Every year, like many others, the urge to create something Christmassy hits in November. This year I found the perfect creation thanks to my old heroine, Martha Stewart. (I still have a single legged one-direction sprinkler from her company. Man-Wonder hates it, I love it. Even after the leg broke I continued to use it. . . but when the . . . oh, never mind. That’s another story for another time. Right now, it’s about Christmas.)
So. there I was perusing her magazine when what to my wonderous eyes should appear but an advent calendar with a woodsy twang. Red peg-board. My cabin-in-the-bush heart sang. Man-Wonder’s didn’t but he went along with me because time teaches many things. Off we went to the lumber store. After I finished sniffing the lumber we bought a 2′ x 4′ piece of peg-board and holly-jolly red spray paint.
With the peg-board, and some found doweling for pegs painted, I was ready to hunt down little muslin bags.
Bah! After figuring out the price for 25 bags, my inner Grinch sent me home to make my own. Only once they were made with numbers painted on I still wasn’t satisfied. They looked . . .naked. So out came the embroidery threads and each wee bag got its own picture.
I hung the bags and realized the board itself looked unfinished, like it needed trimming. A nice Christmassy braid — that’s what it needed.
Have you ever braided long, like 2 zillion foot long(it felt like it) strips of fabric together? OMG! Man-Wonder ended up standing behind me and unraveling the tangles as I braided — mostly to stop my flow of dirty words.

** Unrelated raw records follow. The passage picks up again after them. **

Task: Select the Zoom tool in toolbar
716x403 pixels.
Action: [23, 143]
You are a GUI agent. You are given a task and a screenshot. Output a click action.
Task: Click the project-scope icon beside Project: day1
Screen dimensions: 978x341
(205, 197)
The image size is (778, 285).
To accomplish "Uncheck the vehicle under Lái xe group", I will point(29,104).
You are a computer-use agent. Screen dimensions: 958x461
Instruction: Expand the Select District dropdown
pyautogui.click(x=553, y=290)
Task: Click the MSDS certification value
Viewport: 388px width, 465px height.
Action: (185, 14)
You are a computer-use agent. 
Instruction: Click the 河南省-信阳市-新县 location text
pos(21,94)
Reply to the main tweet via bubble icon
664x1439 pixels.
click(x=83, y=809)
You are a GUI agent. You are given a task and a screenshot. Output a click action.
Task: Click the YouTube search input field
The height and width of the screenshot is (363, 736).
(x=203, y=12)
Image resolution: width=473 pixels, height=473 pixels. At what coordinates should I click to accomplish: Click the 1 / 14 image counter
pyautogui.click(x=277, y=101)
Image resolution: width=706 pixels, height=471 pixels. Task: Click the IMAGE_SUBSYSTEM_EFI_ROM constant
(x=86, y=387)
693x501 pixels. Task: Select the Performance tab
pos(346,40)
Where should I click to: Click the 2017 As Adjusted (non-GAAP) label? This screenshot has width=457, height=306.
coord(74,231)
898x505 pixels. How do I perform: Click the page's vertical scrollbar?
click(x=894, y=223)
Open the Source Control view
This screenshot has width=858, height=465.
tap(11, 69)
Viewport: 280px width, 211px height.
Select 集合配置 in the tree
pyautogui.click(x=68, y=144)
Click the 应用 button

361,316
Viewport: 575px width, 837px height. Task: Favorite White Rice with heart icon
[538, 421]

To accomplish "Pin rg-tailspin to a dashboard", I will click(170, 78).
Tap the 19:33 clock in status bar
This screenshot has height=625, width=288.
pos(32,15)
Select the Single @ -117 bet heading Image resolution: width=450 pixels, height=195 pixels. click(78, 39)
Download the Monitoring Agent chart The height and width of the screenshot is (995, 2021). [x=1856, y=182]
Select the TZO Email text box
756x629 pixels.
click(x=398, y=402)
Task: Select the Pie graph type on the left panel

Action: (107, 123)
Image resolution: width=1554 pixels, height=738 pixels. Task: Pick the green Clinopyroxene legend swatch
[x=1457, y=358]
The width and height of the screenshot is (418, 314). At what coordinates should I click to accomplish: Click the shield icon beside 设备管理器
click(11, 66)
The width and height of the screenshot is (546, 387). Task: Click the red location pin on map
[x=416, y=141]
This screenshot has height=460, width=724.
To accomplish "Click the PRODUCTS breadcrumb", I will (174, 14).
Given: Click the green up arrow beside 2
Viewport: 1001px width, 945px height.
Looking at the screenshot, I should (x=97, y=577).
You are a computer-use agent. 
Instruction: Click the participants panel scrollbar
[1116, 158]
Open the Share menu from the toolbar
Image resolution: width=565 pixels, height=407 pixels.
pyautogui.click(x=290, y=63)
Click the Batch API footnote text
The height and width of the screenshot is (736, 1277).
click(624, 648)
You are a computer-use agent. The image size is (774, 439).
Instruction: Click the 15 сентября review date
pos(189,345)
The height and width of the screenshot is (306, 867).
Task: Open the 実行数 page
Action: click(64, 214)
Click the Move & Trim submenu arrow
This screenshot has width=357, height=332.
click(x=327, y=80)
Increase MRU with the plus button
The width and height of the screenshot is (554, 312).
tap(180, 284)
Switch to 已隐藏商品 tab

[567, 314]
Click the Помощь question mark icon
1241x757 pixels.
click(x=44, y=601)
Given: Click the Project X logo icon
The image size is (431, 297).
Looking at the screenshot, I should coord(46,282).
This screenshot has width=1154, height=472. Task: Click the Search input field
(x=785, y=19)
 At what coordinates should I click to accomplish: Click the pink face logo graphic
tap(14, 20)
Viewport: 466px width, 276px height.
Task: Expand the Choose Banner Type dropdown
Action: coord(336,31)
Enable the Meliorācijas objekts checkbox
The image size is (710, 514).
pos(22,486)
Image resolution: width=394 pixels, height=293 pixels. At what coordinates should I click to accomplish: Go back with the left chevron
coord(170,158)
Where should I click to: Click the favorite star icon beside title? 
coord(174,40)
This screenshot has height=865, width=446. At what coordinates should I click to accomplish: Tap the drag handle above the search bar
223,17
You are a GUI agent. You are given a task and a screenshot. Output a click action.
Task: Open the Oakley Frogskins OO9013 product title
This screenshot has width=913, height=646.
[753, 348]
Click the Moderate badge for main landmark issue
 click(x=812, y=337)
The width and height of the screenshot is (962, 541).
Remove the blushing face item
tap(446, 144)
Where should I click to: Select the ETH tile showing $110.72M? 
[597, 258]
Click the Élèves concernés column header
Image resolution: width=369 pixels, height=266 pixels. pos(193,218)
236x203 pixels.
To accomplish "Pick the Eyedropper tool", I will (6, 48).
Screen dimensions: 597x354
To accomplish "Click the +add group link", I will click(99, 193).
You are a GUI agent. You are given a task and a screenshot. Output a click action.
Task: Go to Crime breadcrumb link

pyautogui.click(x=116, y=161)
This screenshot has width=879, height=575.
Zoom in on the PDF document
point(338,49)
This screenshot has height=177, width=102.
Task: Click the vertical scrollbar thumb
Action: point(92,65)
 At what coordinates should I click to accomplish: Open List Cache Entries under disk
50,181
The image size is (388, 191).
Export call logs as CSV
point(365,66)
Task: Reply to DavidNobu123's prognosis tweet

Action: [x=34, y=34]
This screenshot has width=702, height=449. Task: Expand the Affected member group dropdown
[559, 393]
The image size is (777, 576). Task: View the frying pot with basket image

In the end the trim looked great. But I still wasn’t 100% with the bags. Maybe bobble-locks on the drawstrings would perfect them out and, luckily, I had a bag of them in the hobby room. Unluckily, they were black. . .
. . .Back outside, on a ladder, between our carport and the neighbour’s hedge I strung a string of bobble-locks and sprayed the bejesus out of them (and here’s hoping nobody notices the white overspray on the rhodo leaves before spring).
But, yeah, those bobble-locks did the job so that meant one last thing to do —fill the bags. It almost broke my heart when I learned that Jack Daniels doesn’t make their Tennessee Fire in teeny-tiny bottles. There went the daily snort of Christmas cheer.
Next best? Candy. JuJubes. Gummies. Alsorts . . . (Though my stinky subconscious did force me to throw some nuts into the mix for value.)
Finally. Finally. All was done on Nov. 30th. Just in time.
We’re calling it our Christmas Diet.